Seattle Prep’s annual SPREE (Seattle Prep’s Reach for Enduring Excellence) auction has grown into the school’s most significant fundraising tradition that has shaped student programs, campus spaces, and financial aid efforts for nearly six decades. Courtney Barker (Director of Advancement) explained, “The SPREE auction was started 57 years ago” and has become “our largest fundraising event of the year.” The funds raised “help to support all of our students, our teachers [and] programming,” along with each year’s targeted fund-a-need. Last year’s designation supported the Kathy Kruger Student Support Fund, while this year’s focuses on “reimagining all of our community spaces: the great room, the commons, and the cafeteria.”
Planning SPREE requires months of organizing, coordination, and community engagement.

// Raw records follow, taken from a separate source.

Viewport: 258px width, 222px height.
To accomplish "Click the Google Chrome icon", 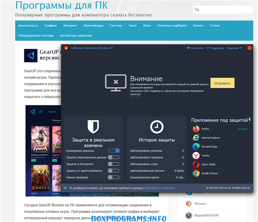I will [x=196, y=173].
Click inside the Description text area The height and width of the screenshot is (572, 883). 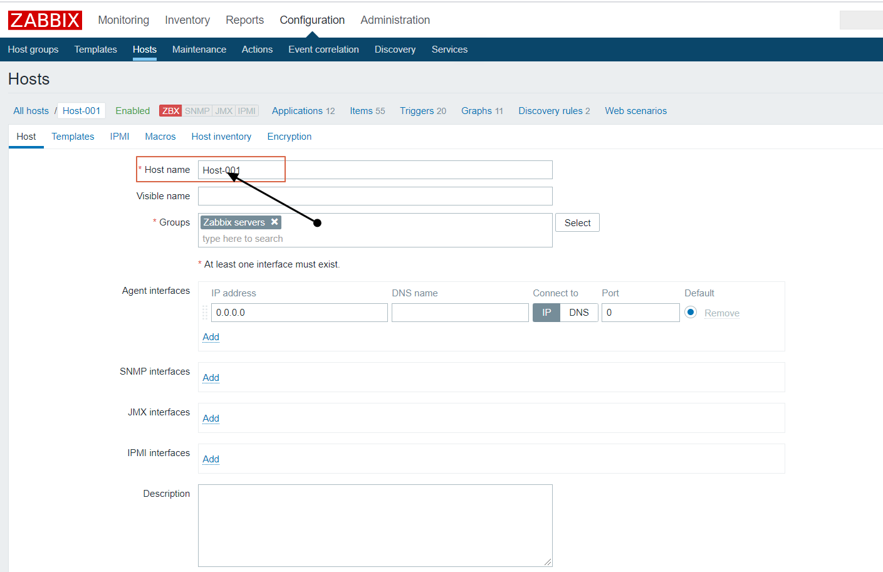tap(375, 525)
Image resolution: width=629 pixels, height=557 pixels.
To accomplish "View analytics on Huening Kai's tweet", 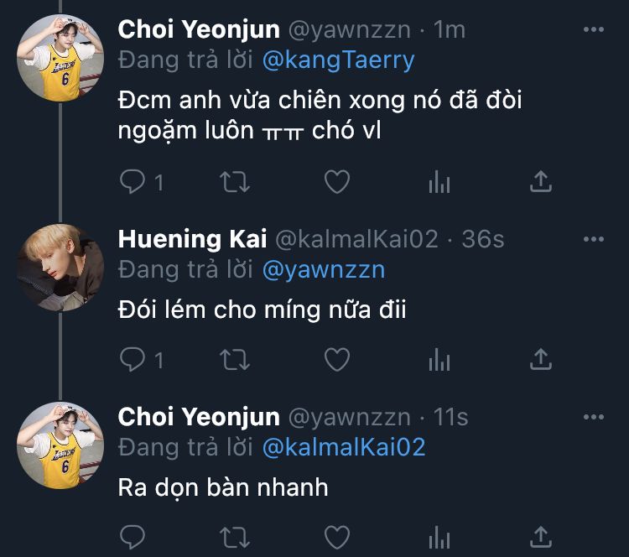I will point(439,360).
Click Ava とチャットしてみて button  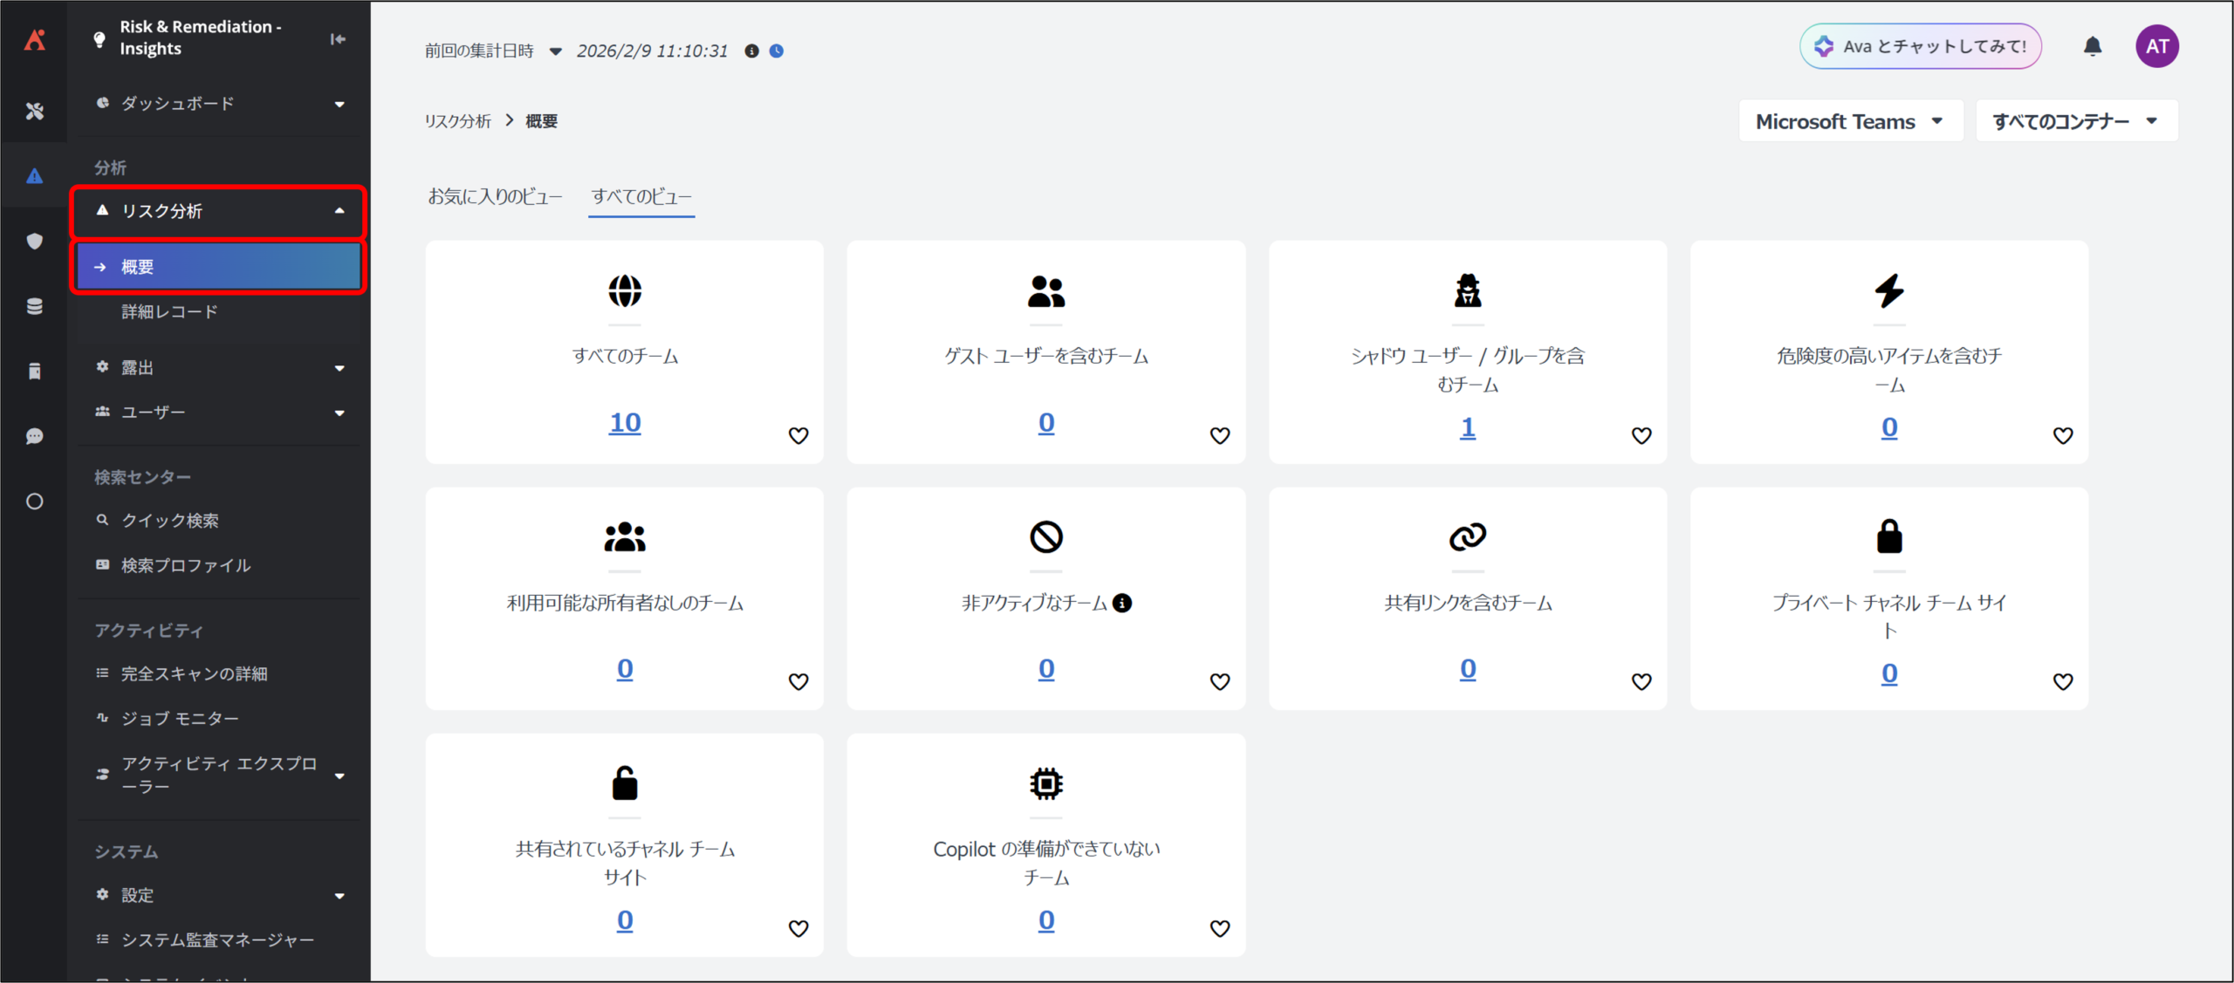[x=1920, y=46]
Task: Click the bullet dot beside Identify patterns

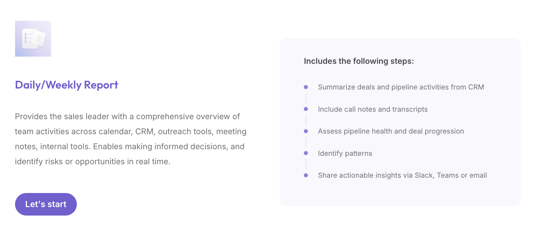Action: click(x=306, y=153)
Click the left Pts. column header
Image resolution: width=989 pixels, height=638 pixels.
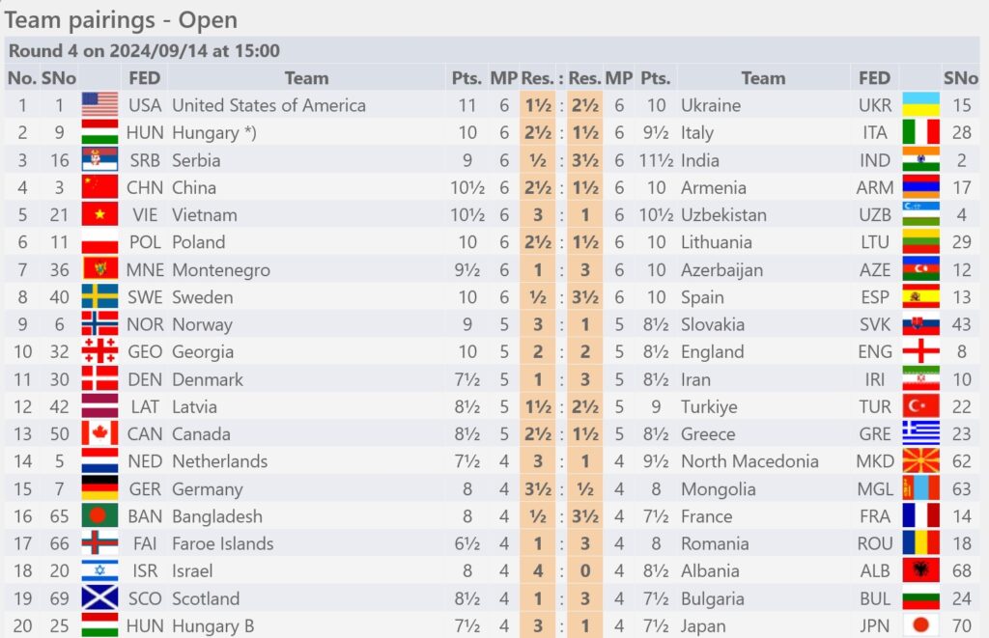pos(466,78)
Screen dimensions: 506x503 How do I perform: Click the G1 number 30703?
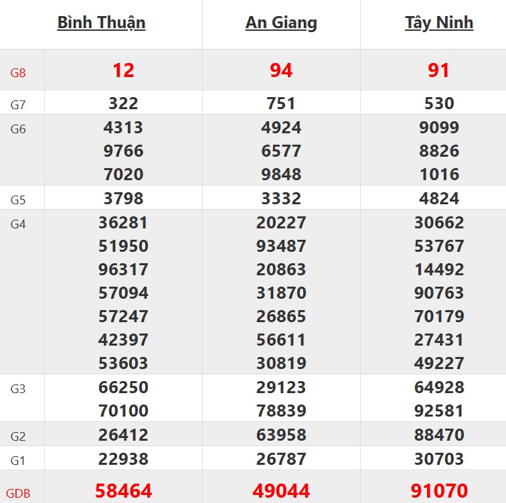click(x=438, y=459)
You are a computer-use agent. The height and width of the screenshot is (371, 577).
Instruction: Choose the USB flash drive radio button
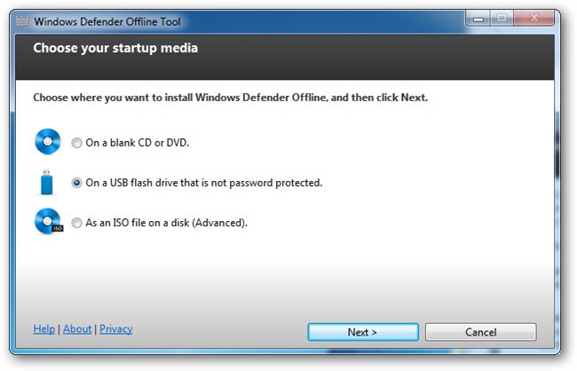point(77,184)
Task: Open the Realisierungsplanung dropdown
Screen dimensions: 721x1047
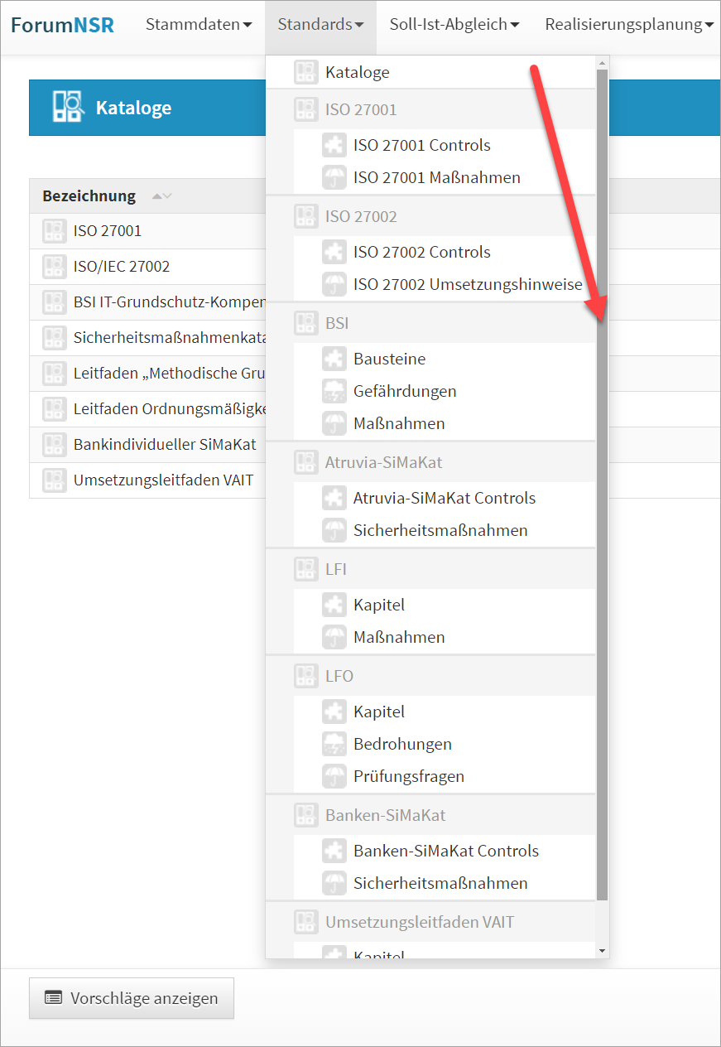Action: (x=629, y=25)
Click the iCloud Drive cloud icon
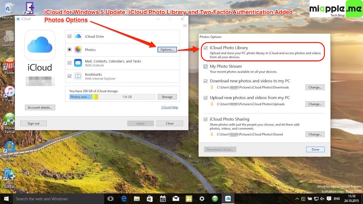363x204 pixels. click(x=78, y=36)
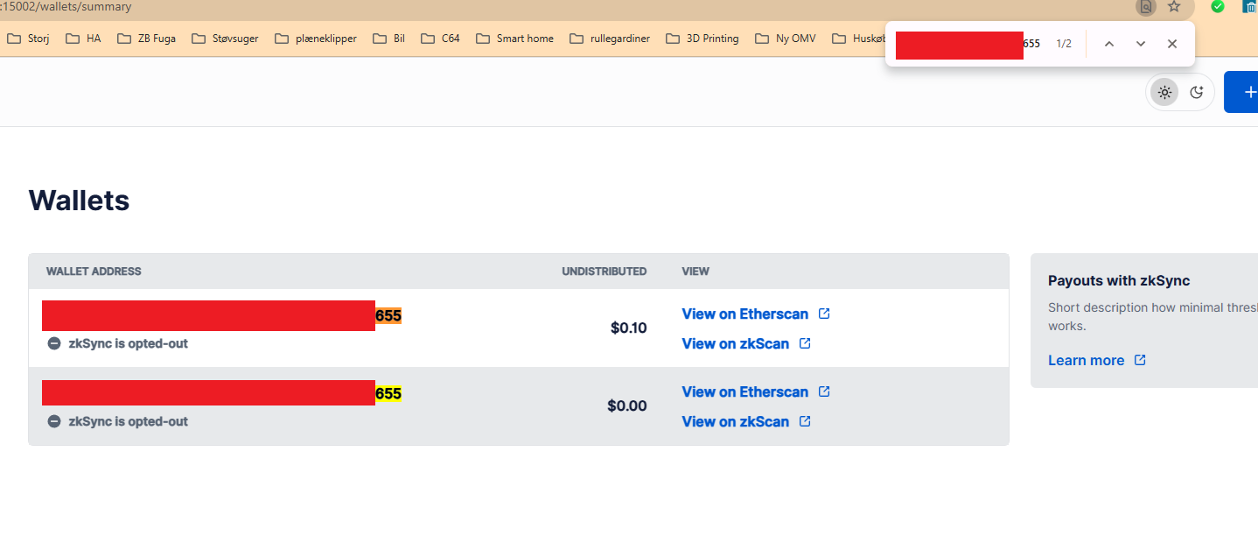Go to previous find result
The image size is (1258, 550).
1108,44
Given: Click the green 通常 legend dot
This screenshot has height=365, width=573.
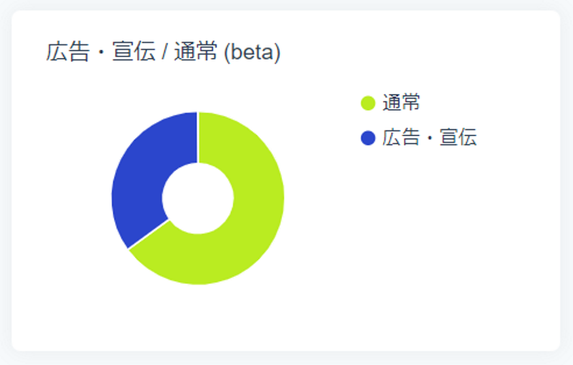Looking at the screenshot, I should (368, 102).
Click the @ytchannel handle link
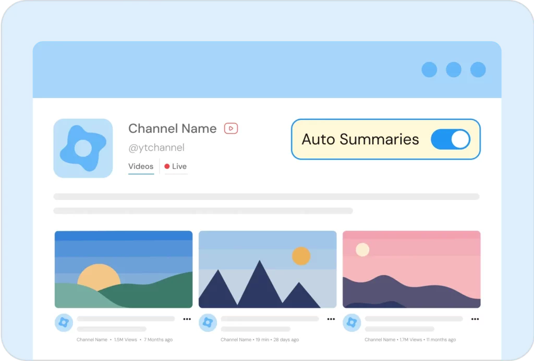 (x=156, y=148)
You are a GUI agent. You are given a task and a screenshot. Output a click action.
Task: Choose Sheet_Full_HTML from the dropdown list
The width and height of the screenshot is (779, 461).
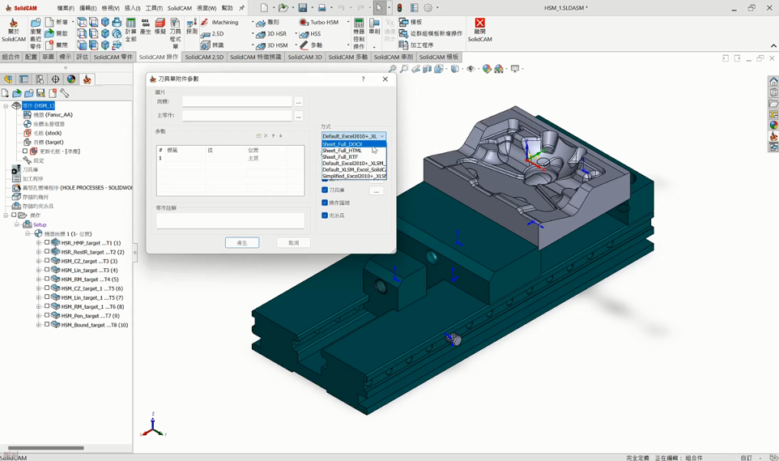tap(342, 151)
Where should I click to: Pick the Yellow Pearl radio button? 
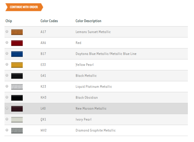coord(7,65)
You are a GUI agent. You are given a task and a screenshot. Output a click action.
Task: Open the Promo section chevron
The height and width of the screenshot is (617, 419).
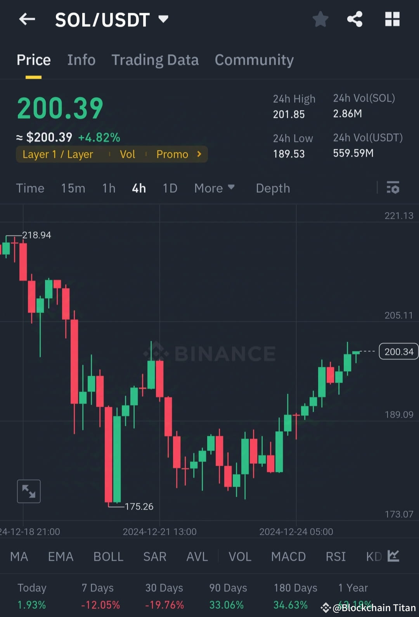coord(199,154)
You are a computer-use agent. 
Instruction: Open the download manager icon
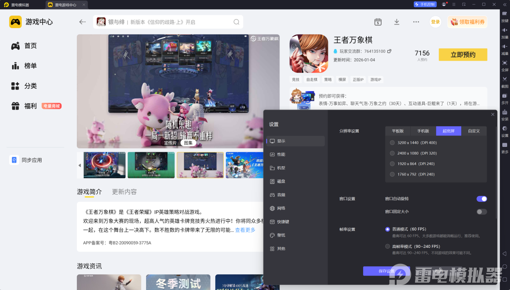396,22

Bridget Toomey (Assistant Director of Advancement) described it as “just about a year-long process, a solid nine months that go into planning,” involving theme selection, item procurement and communication efforts. “There’s a huge community part, getting the community excited and an opportunity for students to volunteer.”
Auction items are gathered through a wide network. “We have an awesome and very robust procurement committee,” Toomey answered, noting that families from “different grade schools, parishes, and different parts of Seattle” help ensure desirable items.
Barker emphasized that donor support also comes through Prep Partners, a sponsorship program that “sponsors all of our events” and helps support SPREE so that “more money [goes] back to Prep.”
Despite its long history, each year brings new challenges. Organizers explained that the event is well organized, yet “always the little spokes in the machine cause different levels of stress,” said Barker. The lineup of auction items often shifts, sometimes dramatically. “You’ll think you have this whole lineup and then you get this amazing item, and it changes the whole flow of the night” Toomey added. Because of that, “you always have to be ready to pivot.”
Students play a visible role at the event, contributing energy and helping with logistics. “Our students are volunteering, grabbing bid packets, selling raffle tickets [or serving as] auction runners,” Toomey stated. Their presence helps attendees “understand why we’re all in the room together.”
Barker emphasized that SPREE offers multiple ways to participate, with “an online auction, an almost live auction, and then a live auction” so that “we have something for everyone to be engaged.” Above all, the night reflects the strength of the school community. “Everybody [is] believing in the mission of Seattle Prep and Spree is a night that just shines.”